Если бы Цельс читал Священные писания без предвзятой цели, то он, конечно, и не сказал бы, что наши книги «даже не допускают аллегории». Из чтения книг пророческих, в которых предметом описания хотя и является история, но не в форме связного исторического рассказа, можно вынести то убеждение, что все эти исторические отрывки записаны для того собственно, чтобы их можно было толковать иносказательно, и что все там премудро предусмотрено в намерении приспособить их в одно время и к степени понимания большинства простых верующих, а равно и тех немногих, которые при желании оказались бы в состоянии вникнуть в самый (сокровенный) смысл вещей. Все доводы Цельса имели бы еще некоторую силу убедительности, если бы иудейские и христианские писатели нашего поколения, слывущие у Цельса под именем «простецов», только впервые начали бы прибегать к аллегорическому способу толкования Писаний. Но ведь еще сами отцы учений и составители Писаний уже стали применять в Писаниях тропологический способ выражения мысли. Таким образом остается сделать только одно предположение, что такая образная форма сообщена Писаниям затем, чтобы их можно было понимать иносказательно по заключающемуся в них внутреннему смыслу.

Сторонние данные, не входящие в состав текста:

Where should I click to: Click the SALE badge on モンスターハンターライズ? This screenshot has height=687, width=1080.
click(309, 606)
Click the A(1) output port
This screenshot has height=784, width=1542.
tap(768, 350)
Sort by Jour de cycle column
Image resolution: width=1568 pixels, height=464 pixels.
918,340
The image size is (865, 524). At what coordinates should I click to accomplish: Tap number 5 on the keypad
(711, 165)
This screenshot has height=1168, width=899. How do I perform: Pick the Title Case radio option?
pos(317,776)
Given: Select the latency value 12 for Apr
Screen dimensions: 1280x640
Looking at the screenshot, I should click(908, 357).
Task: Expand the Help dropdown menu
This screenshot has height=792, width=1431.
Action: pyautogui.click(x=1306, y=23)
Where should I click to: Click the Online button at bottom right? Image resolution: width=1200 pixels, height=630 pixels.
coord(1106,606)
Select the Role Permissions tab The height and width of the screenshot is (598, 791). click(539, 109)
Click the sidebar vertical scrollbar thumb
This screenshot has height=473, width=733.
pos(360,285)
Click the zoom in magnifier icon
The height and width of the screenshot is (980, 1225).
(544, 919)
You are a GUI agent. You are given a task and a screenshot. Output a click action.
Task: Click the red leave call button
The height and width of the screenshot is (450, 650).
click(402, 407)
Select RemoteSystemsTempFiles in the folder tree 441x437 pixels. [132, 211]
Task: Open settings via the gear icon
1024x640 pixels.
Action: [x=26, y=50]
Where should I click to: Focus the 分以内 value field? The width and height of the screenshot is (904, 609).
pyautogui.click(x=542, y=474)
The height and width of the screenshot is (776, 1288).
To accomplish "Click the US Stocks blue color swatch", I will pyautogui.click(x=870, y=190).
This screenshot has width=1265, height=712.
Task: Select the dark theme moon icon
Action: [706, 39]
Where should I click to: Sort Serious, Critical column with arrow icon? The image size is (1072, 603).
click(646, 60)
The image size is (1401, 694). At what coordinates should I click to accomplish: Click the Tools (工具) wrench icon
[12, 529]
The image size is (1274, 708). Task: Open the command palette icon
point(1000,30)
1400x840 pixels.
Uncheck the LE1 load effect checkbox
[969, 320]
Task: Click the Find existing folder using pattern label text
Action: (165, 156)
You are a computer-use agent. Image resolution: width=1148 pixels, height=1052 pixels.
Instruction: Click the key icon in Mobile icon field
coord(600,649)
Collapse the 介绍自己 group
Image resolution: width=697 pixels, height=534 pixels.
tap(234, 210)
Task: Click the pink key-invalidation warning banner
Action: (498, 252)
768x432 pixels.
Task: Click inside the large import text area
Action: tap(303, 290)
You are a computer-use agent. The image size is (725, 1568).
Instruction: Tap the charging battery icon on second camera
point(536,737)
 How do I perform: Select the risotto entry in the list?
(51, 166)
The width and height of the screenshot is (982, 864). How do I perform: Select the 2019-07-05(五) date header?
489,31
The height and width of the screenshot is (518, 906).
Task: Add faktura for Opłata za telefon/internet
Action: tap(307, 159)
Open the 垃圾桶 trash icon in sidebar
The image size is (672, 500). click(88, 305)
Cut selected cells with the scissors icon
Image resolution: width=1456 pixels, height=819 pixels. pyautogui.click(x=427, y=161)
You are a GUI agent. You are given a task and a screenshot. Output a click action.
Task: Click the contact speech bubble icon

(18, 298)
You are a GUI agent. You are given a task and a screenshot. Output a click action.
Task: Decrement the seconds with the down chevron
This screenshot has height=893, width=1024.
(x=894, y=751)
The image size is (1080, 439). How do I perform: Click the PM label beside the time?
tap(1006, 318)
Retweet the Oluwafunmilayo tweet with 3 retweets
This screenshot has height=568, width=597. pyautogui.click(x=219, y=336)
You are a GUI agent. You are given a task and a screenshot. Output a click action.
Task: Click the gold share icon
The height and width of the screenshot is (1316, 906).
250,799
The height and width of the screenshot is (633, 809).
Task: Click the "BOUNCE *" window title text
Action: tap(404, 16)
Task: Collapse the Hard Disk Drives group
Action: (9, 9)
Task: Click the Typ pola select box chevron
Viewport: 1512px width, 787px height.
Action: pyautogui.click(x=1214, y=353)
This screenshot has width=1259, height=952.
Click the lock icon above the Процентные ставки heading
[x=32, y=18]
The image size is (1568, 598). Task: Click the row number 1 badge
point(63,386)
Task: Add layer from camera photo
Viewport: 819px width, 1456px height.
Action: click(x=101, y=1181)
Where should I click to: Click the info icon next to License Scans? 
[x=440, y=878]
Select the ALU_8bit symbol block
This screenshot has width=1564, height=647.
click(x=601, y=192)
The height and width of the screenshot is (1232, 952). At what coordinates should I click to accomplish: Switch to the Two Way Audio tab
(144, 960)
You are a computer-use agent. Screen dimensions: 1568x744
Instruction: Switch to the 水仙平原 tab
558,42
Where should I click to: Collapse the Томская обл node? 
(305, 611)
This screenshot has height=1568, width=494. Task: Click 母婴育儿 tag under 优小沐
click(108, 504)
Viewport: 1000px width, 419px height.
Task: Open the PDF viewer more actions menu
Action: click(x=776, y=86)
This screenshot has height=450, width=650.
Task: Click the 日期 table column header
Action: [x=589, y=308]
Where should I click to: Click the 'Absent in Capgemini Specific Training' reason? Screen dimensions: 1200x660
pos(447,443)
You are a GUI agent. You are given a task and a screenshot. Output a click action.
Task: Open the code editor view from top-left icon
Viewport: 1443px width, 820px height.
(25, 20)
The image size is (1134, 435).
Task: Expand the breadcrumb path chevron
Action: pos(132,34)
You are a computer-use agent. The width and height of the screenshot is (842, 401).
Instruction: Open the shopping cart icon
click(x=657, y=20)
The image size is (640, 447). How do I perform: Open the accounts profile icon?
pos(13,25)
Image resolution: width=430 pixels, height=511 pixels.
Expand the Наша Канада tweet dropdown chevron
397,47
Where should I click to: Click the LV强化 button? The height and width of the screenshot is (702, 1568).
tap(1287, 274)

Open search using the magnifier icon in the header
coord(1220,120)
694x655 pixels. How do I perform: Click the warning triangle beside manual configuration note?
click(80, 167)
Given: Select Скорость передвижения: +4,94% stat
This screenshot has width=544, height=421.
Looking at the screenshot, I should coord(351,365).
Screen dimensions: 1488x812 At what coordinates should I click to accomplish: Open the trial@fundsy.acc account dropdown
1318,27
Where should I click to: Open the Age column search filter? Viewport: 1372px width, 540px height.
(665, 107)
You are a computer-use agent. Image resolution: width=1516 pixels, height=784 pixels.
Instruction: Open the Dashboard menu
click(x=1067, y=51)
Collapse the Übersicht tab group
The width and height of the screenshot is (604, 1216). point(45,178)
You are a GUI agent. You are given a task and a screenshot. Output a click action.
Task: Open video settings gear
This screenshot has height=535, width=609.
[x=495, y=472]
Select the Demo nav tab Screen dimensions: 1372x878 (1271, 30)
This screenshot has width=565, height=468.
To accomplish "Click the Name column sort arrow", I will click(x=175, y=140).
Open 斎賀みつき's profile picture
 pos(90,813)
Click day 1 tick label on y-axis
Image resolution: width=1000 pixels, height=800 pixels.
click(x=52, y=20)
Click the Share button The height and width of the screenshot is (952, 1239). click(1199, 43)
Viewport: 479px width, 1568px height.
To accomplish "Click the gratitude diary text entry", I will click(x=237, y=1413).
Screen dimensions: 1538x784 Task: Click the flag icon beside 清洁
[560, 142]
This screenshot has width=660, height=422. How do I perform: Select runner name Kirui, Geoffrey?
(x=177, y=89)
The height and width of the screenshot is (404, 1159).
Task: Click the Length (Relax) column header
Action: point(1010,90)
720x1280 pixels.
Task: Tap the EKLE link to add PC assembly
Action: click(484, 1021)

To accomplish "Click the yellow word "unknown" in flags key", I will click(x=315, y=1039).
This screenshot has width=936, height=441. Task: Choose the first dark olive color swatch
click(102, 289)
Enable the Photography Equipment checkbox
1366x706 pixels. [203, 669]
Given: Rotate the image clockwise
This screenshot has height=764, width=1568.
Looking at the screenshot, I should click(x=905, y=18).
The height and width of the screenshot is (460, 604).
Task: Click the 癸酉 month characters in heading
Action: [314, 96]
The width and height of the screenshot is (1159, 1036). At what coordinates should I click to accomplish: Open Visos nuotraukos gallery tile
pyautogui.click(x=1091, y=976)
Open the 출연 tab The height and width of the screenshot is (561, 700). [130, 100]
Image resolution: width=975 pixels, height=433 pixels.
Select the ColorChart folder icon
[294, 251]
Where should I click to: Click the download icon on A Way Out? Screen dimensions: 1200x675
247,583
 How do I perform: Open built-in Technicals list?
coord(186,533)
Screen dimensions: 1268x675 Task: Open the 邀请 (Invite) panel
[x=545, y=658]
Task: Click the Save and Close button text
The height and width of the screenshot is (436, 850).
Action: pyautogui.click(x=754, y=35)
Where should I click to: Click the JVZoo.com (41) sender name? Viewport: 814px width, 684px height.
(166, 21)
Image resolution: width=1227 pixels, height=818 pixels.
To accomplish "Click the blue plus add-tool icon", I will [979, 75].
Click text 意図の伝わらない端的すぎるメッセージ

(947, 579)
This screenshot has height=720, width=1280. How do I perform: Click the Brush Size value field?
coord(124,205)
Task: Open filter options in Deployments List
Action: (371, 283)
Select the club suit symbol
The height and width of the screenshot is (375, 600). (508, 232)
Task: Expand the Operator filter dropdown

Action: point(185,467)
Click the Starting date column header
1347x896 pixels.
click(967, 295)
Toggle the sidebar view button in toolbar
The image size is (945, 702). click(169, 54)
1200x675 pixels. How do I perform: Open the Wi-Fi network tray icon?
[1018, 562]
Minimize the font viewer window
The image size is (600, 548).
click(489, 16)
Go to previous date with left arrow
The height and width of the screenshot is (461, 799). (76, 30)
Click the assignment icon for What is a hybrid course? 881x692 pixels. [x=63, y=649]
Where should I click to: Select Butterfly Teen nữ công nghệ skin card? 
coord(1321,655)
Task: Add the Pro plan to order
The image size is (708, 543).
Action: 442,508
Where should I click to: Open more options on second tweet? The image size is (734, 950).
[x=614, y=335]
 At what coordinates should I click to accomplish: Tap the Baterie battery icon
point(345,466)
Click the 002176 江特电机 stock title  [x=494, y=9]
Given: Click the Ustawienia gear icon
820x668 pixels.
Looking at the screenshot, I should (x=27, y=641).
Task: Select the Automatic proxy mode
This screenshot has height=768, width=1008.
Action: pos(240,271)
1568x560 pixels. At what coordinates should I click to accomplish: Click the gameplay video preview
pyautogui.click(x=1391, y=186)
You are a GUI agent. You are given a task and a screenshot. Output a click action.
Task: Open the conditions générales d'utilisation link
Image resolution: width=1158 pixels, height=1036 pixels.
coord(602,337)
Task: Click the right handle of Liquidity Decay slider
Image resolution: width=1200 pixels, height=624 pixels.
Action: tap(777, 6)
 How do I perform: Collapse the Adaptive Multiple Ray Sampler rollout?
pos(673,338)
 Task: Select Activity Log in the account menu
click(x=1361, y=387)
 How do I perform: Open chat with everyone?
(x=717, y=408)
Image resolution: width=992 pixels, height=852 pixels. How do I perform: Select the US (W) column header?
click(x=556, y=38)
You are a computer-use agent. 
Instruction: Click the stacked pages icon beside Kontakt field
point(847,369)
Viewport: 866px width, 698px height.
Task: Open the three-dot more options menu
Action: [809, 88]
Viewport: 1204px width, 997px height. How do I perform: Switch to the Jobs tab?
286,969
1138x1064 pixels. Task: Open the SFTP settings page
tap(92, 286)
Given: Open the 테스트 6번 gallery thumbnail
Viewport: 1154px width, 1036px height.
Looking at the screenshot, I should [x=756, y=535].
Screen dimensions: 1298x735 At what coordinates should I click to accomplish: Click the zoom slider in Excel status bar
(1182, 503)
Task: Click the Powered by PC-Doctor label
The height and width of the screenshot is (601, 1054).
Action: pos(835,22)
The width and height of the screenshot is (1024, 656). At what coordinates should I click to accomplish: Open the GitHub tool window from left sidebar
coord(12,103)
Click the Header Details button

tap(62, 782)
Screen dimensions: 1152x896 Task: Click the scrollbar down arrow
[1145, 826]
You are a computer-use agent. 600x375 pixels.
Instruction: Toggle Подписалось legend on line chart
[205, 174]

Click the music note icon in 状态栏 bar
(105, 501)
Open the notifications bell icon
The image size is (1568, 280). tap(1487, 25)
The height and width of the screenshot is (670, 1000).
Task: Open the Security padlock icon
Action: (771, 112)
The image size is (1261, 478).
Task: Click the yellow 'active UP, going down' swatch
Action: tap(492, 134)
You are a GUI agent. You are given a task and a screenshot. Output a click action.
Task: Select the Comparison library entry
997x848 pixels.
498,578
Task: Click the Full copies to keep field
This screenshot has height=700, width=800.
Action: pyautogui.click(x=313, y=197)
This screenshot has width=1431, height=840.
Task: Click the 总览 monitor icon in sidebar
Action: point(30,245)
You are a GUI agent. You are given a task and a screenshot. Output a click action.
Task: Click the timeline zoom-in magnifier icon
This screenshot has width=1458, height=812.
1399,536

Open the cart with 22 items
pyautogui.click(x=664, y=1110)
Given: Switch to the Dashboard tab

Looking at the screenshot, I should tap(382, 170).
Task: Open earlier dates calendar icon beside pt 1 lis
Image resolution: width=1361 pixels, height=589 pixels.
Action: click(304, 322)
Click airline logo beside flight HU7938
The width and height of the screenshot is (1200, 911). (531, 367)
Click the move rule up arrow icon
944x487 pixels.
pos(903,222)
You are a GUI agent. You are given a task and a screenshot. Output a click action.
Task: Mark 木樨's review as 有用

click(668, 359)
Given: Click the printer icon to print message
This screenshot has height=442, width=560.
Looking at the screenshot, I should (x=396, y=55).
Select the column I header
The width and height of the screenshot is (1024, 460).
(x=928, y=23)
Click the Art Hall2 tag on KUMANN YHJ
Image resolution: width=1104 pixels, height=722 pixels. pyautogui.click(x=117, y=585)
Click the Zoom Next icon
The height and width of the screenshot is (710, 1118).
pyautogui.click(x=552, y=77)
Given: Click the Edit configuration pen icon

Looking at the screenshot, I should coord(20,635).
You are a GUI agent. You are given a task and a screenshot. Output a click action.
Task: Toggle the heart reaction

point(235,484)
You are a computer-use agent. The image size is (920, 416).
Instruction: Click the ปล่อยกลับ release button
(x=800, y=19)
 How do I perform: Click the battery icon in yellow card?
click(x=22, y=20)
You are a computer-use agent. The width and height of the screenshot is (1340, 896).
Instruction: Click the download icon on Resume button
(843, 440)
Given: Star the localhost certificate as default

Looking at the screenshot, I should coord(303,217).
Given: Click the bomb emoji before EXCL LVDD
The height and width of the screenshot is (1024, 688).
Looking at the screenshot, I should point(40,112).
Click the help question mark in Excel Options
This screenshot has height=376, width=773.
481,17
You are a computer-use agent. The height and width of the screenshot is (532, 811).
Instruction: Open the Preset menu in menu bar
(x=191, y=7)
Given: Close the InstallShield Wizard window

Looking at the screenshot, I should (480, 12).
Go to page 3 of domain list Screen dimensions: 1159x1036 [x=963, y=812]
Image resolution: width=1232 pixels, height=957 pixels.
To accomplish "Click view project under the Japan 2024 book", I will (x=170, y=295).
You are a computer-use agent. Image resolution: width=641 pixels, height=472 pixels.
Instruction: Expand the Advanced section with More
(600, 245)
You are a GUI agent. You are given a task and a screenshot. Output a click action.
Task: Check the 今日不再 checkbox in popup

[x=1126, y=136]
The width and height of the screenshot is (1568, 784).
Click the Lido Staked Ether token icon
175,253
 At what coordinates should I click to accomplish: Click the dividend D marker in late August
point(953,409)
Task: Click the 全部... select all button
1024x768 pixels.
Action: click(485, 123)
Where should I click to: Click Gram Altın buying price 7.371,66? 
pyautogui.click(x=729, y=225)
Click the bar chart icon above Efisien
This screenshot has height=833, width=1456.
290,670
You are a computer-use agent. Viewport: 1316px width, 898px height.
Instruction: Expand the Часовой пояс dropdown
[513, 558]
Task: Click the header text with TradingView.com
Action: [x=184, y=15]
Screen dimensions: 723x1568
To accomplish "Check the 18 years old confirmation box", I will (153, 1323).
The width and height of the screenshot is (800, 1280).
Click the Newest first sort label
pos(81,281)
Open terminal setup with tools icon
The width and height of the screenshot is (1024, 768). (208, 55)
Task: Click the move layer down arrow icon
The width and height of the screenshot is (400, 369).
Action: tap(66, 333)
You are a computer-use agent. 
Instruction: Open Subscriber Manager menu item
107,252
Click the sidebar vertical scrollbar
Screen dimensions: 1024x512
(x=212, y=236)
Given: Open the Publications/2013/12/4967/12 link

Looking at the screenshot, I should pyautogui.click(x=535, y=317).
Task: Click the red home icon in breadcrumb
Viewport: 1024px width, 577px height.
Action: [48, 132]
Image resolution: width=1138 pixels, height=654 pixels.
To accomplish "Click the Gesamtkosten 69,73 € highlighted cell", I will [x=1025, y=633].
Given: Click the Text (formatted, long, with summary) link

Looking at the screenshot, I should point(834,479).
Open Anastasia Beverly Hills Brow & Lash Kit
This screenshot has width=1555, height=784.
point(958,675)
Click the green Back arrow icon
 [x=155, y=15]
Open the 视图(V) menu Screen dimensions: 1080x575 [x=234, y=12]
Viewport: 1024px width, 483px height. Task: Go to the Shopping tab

Что же касается заявления Цельса о том, что Моисей, будто бы, в своем произведении поступил в высшей степени нечестиво по отношению к Богу, которого он выставил притом в самом же начале, настолько слабым и бессильным, что Он оказался не в состоянии удержать в повиновении даже единственного человека, которого Сам же сотворил», то по этому вопросу мы дадим такой ответ. Говорить так – это, собственно, равносильно обвинению Бога за существование зла, – за то, что Бог не мог-де удержать от этого зла даже «одного человека», из-за чего с самого начала не обретается хотя бы «единственного в своем роде человека», который бы приходил в мир непричастным злу. Как и те, которые своей задачей полагают защиту учения о Предвидении, представляют в пользу этой истины много в высшей степени основательных аргументов, так равным образом философски толкуют и понимают историю об Адаме и его падении и те, которым известно, что еврейским словом Адам обозначается человек и что Моисей выражается вообще о человеке там, где у него, по-видимому, идет речь об Адаме как отдельной личности. Ведь в Адаме, как свидетельствует Писание, все умирают (1 Кор. 15.22) и все осуждены подобие преступлению Адама (Рим. 5.14), так что Божественное Писание в данном случае говорит не столько об одном человеке, сколько обо всем вообще роде (человеческом). Ибо хотя проклятие относится к одной только личности Адама, но однако оно – как это явствует из всей связи (речи) – составляет всеобщий удел, и что сказано жене, это относится и к каждой женщине без исключения. Точно также и изгнание мужа и жены из рая и их одеяние в кожаные одежды, которые Бог сделал из-за преступления людей для тех, которые согрешили, заключают в себе глубокое и таинственное учение, которое куда возвышеннее Платоновского учения о душе, потерявшей свои крылья и ниспавшей сюда (на землю) до тех пор, пока у нее не возрастет что-нибудь твердое, на что она могла бы опереться.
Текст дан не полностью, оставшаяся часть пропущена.